ChatGPT-5 shows fewer hallucinations but still makes mistakes

OpenAI’s GPT-5 has been introduced as the company’s most advanced AI model yet, with major improvements in accuracy and reasoning. One of the key changes highlighted by the company is a significant reduction in hallucination, the term used when AI produces information that is false or misleading. This improvement is intended to make the model more reliable for complex tasks, whether it is answering questions, assisting with research, or generating creative content.

GPT-5

The model’s new “thinking” mode, combined with better training data and refined safety mechanisms, is designed to provide responses that are both more accurate and more transparent about uncertainty. GPT-5 is also more likely to admit when it does not know something instead of providing a confident but incorrect answer. These updates represent OpenAI’s ongoing effort to address one of the biggest criticisms of previous AI models – that they often produce convincing but factually incorrect information.

According to the system card for GPT-5, the reduction in hallucination is measurable and varies across modes:

  • GPT-5-thinking with browsing: 4.5% hallucination rate
  • GPT-5-main: 9.6% hallucination rate
  • o3: 12.7% hallucination rate
  • GPT-4o: 12.9% hallucination rate

Despite these advancements, GPT-5 is not flawless. Tests have shown that while hallucination rates have dropped compared to GPT-4o, the model can still make basic errors. Examples include mistakes in spelling, misidentifying geographical locations, and creating details that do not exist. These errors highlight that, while accuracy has improved, the model’s ability to guarantee factual correctness is still limited. This means that users should continue to verify AI-generated content before relying on it for important decisions.

The launch of GPT-5 also sparked debate about how AI is presented to the public. Visuals and promotional materials used during the announcement were later criticized for misrepresenting certain statistics, prompting clarifications. This raised questions about transparency not only in the AI’s responses but also in how its capabilities are communicated.

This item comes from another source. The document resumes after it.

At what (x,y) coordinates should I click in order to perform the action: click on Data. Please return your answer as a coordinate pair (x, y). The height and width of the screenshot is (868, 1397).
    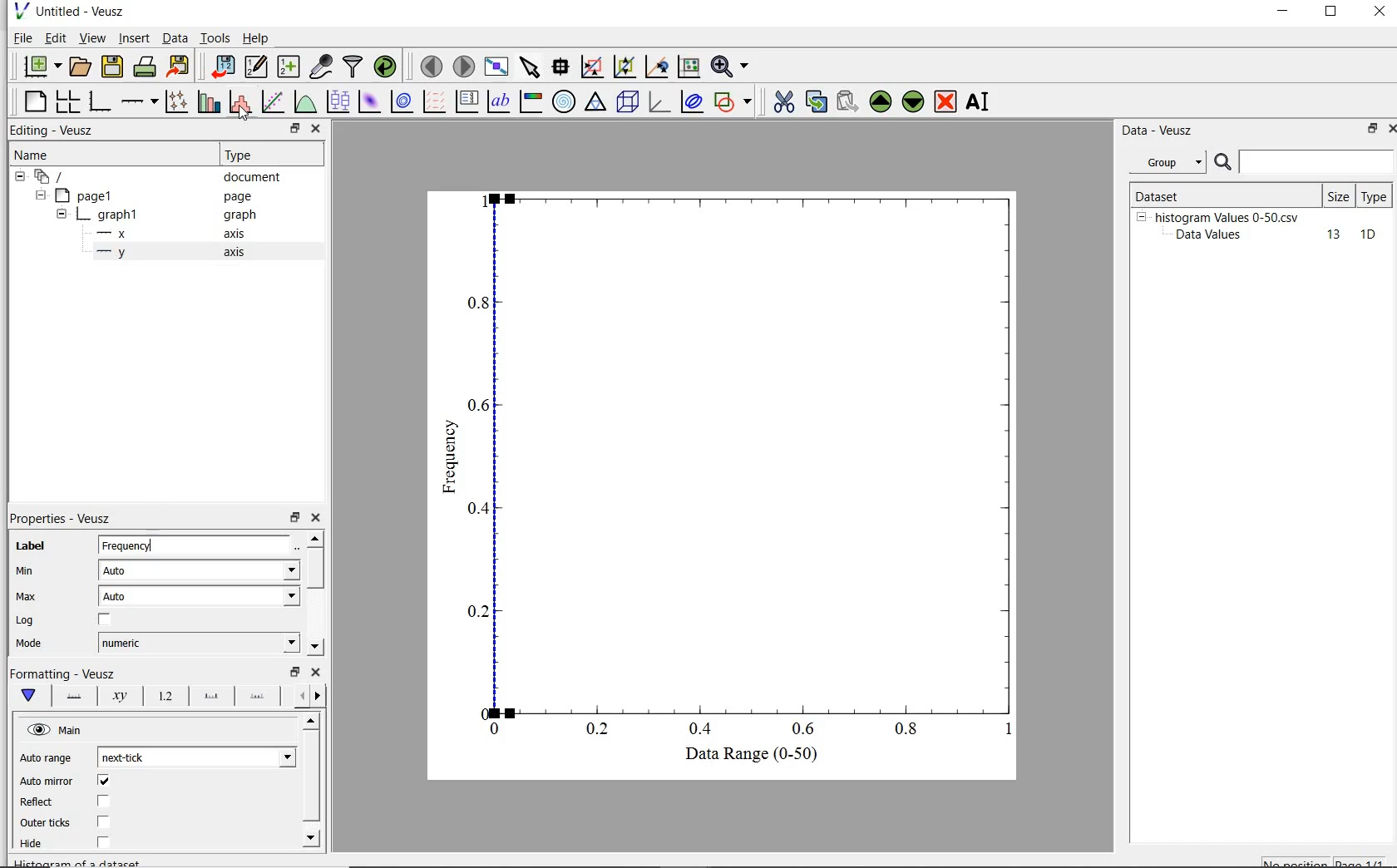
    Looking at the image, I should click on (175, 38).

The improvements in GPT-5 mark a step forward for AI reliability, but they also serve as a reminder that no AI model is perfect. Even with reduced hallucination rates, the technology still depends on patterns in data rather than a true understanding of facts. For applications in education, journalism, healthcare, and other high-stakes fields, human oversight remains essential.

Overall, GPT-5 moves closer to the goal of a more trustworthy AI assistant, but caution is still necessary. The model’s strengths in reasoning, creativity, and conversational ability are clear, yet so are its weaknesses when dealing with factual precision. As AI technology continues to evolve, the balance between fluency and accuracy will remain at the heart of the conversation.